>> Begin EXCERPT

An 8th grader at Arie Crown Hebrew Day School, Jakey had been selected from his class to give a class at the conference room of Mr. Marc Geller, a diamond merchant famous for hosting daily Mincha and a Torah shiur that attracts business people yearning for a bit of spirituality in the midst of the busy work day. 

While the regular roster of divrei Torah are from rebbis, roshei yeshivah, and other accomplished scholars, Jakey seemed right at home presenting his Talmudic musings and even fielding questions from his astute listeners. “I wasn’t nervous,” says Jakey, who was recently presented the Rabbi Menachem B. Sachs Z”L achievement award at his 8th grade graduation on June 12th. “It felt great, and I was excited to do it.” The coveted award recognized his outstanding effort in learning and character development.

>> End EXCERPT
>> Begin PROVIDED ENTRIES

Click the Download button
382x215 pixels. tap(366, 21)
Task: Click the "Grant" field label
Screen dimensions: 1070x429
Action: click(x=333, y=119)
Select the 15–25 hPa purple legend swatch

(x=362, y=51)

>> End PROVIDED ENTRIES

* **TASK SET**
A: Convert the lines of the records into a numbered list, dropping any blank lines.
B: Carry on the article about Jakey's Torah class from the point where it stops.
The article about Jakey's Torah class and the records are unrelated to each other.

* **REPLIES**
A:
1. Click the Download button
2. 382x215 pixels. tap(366, 21)
3. Task: Click the "Grant" field label
4. Screen dimensions: 1070x429
5. Action: click(x=333, y=119)
6. Select the 15–25 hPa purple legend swatch
7. (x=362, y=51)

B:
The base of his talk came from a question he asked that had stumped his rebbi, Rabbi Shlomo Neuberger, who encouraged him to explore the issue and expand it into a full-blown class, which he presented to his peers at school and then downtown. 

It was a crowning achievement the boy’s father, local real estate broker Andrew Glatz, could have never even imagined. 

“I grew up in Lincolnwood with no Jewish education and no Jewish identity,” says the elder Glatz, “My parents where children of Holocaust survivors, and Yiddishkeit went up the chimneys in Auschwitz for my family.” 

It all changed in 2000, when he was 23 years old and ‘happened’ to meet a Lubavitcher Chassid named Boruch Duchman as they both waited to pick up food at a kosher restaurant. Duchman, who lives in Miami, introduced the young man to Rabbi Boruch Hertz of Bnei Ruven. The next day, the rabbi helped him put on tefillin, and the two began learning regularly. 

Within weeks, Glatz was spending Shabbos at the Hertz home and incorporating more and more Judaism into his life.  

Together, the two co-founded Chabad of Lakeview. Today, the Chabad center is directed by Rabbi Dovid and Devorah Leah Kotlarsky. 

When Glatz met his wife, Elise, he was gratified to learn that her family had an old connection with Bnei Ruven and Rabbi Hertz (she was named at the synagogue). In fact, the Torah used at their 2003 aufruf had been donated to the congregation by her father in memory of his parents.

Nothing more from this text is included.